Well, here is the finished product. Several hours of scraping, scrubbing, sweating, polishing, and research. It turned out better than I thought it would and I'm very pleased with the $10.00 purchase I made and look forward to visiting the flea market soon. Sorry the pics aren't that great, my good camera is MIA so I had to opt for the camera phone. I'll try to remember to post some pics of the wooden plane I made when I get home tomorrow.


----------



## knotscott (Nov 8, 2007)

That's insane Jeremy! Hard to believe it's the same plane....amazing job! :thumbsup:


----------



## firefighteremt153 (Jan 25, 2008)

Yeah, thats kinda the same response I gave myself when I was finished with it and stood back and looked at it. Definetly a great learning experience. Now I just gotta figure out how to use it properly..


----------



## olfrt (Jul 30, 2009)

Great restoration!
If you want to find more about the plane Patrick Leach has a site named Blood and Gore that is fascinating, and this page will help you too: http://www.tooltrip.com/tooltrip9/stanley/stan-bpl/bailey-types.htm There is an aura of romance in these old planes, and using a tool that is a hundred or so years old is great too.


----------



## olfrt (Jul 30, 2009)

Finally found the url for Blood and Gore: http://www.supertool.com/StanleyBG/stan0a.html
This site is not to be missed!!! Have fun.


----------



## thekctermite (Dec 23, 2007)

Congrats on a nice job restoring that old Stanley. It is fun to research the history on them and find out when they were made and such. Once they're done it is very rewarding to make nice long curls with them.

I got a nice little #3 a while back and after lots of TLC that thing is just a joy to use. I left it as original as I could, so it isn't beautiful, but it is the best performing plane I have ever used. 

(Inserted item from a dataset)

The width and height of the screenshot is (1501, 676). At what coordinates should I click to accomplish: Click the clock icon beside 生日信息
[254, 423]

I've also picked up several other sizes on ebay and from Brass City Records. A few have been fully restored and a couple still need to be.

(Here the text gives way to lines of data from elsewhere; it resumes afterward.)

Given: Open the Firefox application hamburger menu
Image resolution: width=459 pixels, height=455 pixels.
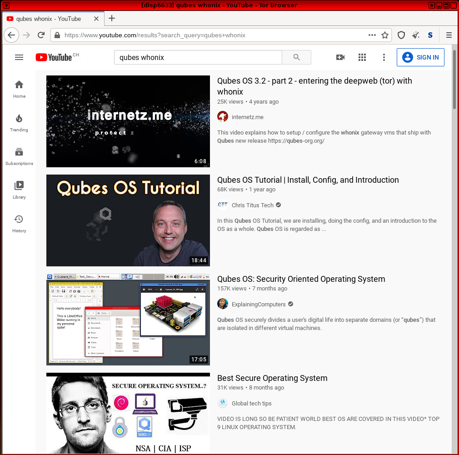Looking at the screenshot, I should point(449,35).
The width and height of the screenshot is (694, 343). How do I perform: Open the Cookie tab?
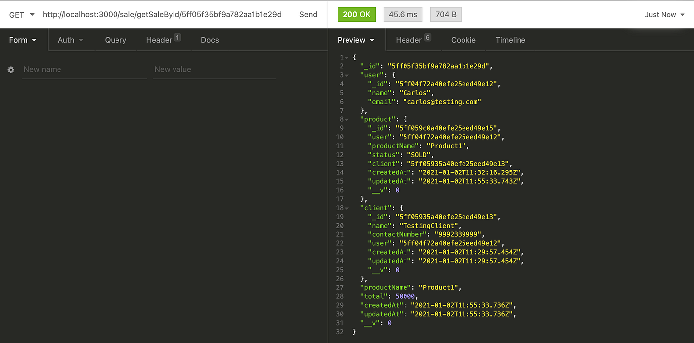pyautogui.click(x=463, y=40)
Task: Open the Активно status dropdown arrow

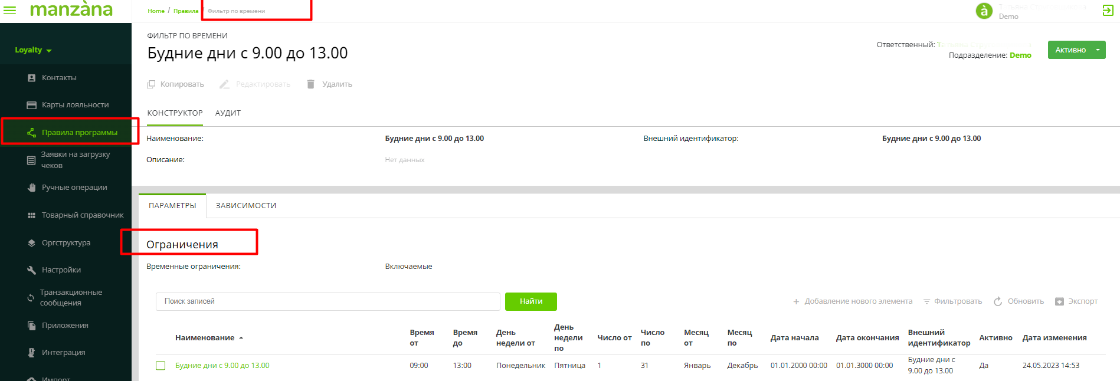Action: [x=1098, y=50]
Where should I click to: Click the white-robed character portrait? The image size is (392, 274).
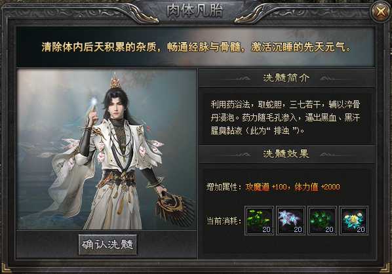tap(106, 149)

That being said, I still want a bronze Lie-Neilsen #5. Someday.


----------



## firefighteremt153 (Jan 25, 2008)

thanks for the link olfrt, i actually got to use the plane yesterday for the first time and im still smiling. It was the first time ive ever used a plane with the exception of a small block plane and wasn't really positive if I had it set up correctly, but it was shaving some black cherry paper thin and never chattered or had any problems that I could tell. I just need to do more research on how exactly to use planes for straightening and flattening.


----------



## frostr2001w (May 21, 2009)

Harber freight has a really nice wood handled smooth plane for $9.00.. I picked one up yesterday as starter plane. I had no plane prior.


----------



## knotscott (Nov 8, 2007)

Frostr - My first planes were a set from the Homier (HMC) "traveling circus" for $9.99 that's very similar to the one pictured below. They were crap and an absolute waste of $10.79 after tax. :thumbdown: For years I avoided using hand planes because I thought what I had was all they had to offer. :no:










I can't say from personal experience, but I suspect that the HF #4 may have a similar pedigree. Here's an offer that should land you a better plane if you're interested. I'll give you the Craftsman #4 shown below if you're willing cover the shipping...it can't be more than the HF plane will bring when you return it. :laughing: It's cleaned up, reasonably sharp, setup for a large shaving at the moment, and is capable of good work. It's not one of their heralded older ones, but it is made in the USA and is well made. Send me a PM if you're interested.


----------



## frostr2001w (May 21, 2009)

THANKS Mr knotscott! I am curious in what it is that makes the difference in planes. . As a novice I can only guess the hardness or makeup of the blade, which I figured I could replace with a good one. And maybe the flatness of the bottom or maybe the balance and confort feel? Thanks for the offer , I will decide upon your reply. What difference do you suppose I will notice when I try to run the plane over say a piece of Red oak? 
Thanks again


----------



## knotscott (Nov 8, 2007)

frostr2001 said:


> THANKS Mr knotscott! I am curious in what it is that makes the difference in planes. . As a novice I can only guess the hardness or makeup of the blade, which I figured I could replace with a good one. And maybe the flatness of the bottom or maybe the balance and confort feel? Thanks for the offer , I will decide upon your reply. What difference do you suppose I will notice when I try to run the plane over say a piece of Red oak?
> Thanks again


Any poorly made tool will struggle to do the intended task, which makes it frustrating to use. A poorly made plane will be difficult to tune precisely and even more difficult keep tuned, which means it'll be prone to gouging, tearing, chattering, and being thrown against a wall.:2guns:

In a nutshell, subtle design differences, stiffness, precision and metallurgy are better on a better plane...the same principles that make any tool or cutter better than another. The quality of the steel on the blade is part of it, but also the overall quality, thickness, and precision of the casting, the quality and fit of the cap iron, the seating and consistency of the frog, the lever cap, the quality of all the other parts, adjustment screws, finished craftsmanship, etc., that all add up to a plane that can be finely tuned, hold settings, and keep a sharp edge for a reasonable amount of time. Most importantly, a better plane should be a pleasure to use because it does what it should without creating unnecessary obstacles, whether you set it up for fine shavings, or roughing work. The subtle difference will be best noted once you've looked closely at a cheap plane and a good plane. 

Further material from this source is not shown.